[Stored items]
+===+
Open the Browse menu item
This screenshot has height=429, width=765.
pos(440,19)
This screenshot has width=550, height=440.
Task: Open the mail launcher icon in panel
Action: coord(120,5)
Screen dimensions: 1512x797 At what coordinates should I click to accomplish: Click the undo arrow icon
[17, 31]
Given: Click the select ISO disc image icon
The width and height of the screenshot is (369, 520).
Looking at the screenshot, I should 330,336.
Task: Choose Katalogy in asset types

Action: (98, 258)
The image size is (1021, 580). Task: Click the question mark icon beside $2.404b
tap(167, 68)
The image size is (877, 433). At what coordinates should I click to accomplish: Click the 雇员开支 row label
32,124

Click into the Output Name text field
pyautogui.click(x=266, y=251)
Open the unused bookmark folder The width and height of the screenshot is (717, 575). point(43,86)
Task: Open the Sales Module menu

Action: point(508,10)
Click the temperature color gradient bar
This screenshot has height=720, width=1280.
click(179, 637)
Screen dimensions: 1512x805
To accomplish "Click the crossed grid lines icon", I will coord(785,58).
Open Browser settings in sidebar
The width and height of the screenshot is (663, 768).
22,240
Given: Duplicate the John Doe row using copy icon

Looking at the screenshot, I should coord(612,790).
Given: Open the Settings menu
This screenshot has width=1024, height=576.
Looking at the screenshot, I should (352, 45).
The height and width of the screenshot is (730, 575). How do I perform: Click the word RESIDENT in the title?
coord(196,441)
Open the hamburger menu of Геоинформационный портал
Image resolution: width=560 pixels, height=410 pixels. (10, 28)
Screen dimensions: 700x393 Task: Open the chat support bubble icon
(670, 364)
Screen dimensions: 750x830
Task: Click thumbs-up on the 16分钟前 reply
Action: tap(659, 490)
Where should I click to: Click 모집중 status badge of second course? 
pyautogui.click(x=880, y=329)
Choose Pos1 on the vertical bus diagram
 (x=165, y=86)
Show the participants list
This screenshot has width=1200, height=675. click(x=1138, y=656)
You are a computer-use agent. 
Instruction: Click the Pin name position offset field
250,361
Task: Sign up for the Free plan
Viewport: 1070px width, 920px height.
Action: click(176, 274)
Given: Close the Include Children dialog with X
+===+
# [THE TASK]
Please copy out each record, character for character.

# [TASK ANSWER]
Open the Browse menu item
This screenshot has height=429, width=765.
pos(440,19)
This screenshot has width=550, height=440.
Task: Open the mail launcher icon in panel
Action: coord(120,5)
Screen dimensions: 1512x797 At what coordinates should I click to accomplish: Click the undo arrow icon
[17, 31]
Given: Click the select ISO disc image icon
The width and height of the screenshot is (369, 520).
Looking at the screenshot, I should 330,336.
Task: Choose Katalogy in asset types

Action: (98, 258)
The image size is (1021, 580). Task: Click the question mark icon beside $2.404b
tap(167, 68)
The image size is (877, 433). At what coordinates should I click to accomplish: Click the 雇员开支 row label
32,124

Click into the Output Name text field
pyautogui.click(x=266, y=251)
Open the unused bookmark folder The width and height of the screenshot is (717, 575). point(43,86)
Task: Open the Sales Module menu

Action: point(508,10)
Click the temperature color gradient bar
This screenshot has height=720, width=1280.
click(179, 637)
Screen dimensions: 1512x805
To accomplish "Click the crossed grid lines icon", I will coord(785,58).
Open Browser settings in sidebar
The width and height of the screenshot is (663, 768).
22,240
Given: Duplicate the John Doe row using copy icon

Looking at the screenshot, I should coord(612,790).
Given: Open the Settings menu
This screenshot has width=1024, height=576.
Looking at the screenshot, I should (352, 45).
The height and width of the screenshot is (730, 575). How do I perform: Click the word RESIDENT in the title?
coord(196,441)
Open the hamburger menu of Геоинформационный портал
Image resolution: width=560 pixels, height=410 pixels. (10, 28)
Screen dimensions: 700x393 Task: Open the chat support bubble icon
(670, 364)
Screen dimensions: 750x830
Task: Click thumbs-up on the 16分钟前 reply
Action: tap(659, 490)
Where should I click to: Click 모집중 status badge of second course? 
pyautogui.click(x=880, y=329)
Choose Pos1 on the vertical bus diagram
 (x=165, y=86)
Show the participants list
This screenshot has width=1200, height=675. click(x=1138, y=656)
You are a computer-use agent. 
Instruction: Click the Pin name position offset field
250,361
Task: Sign up for the Free plan
Viewport: 1070px width, 920px height.
Action: click(176, 274)
Given: Close the Include Children dialog with X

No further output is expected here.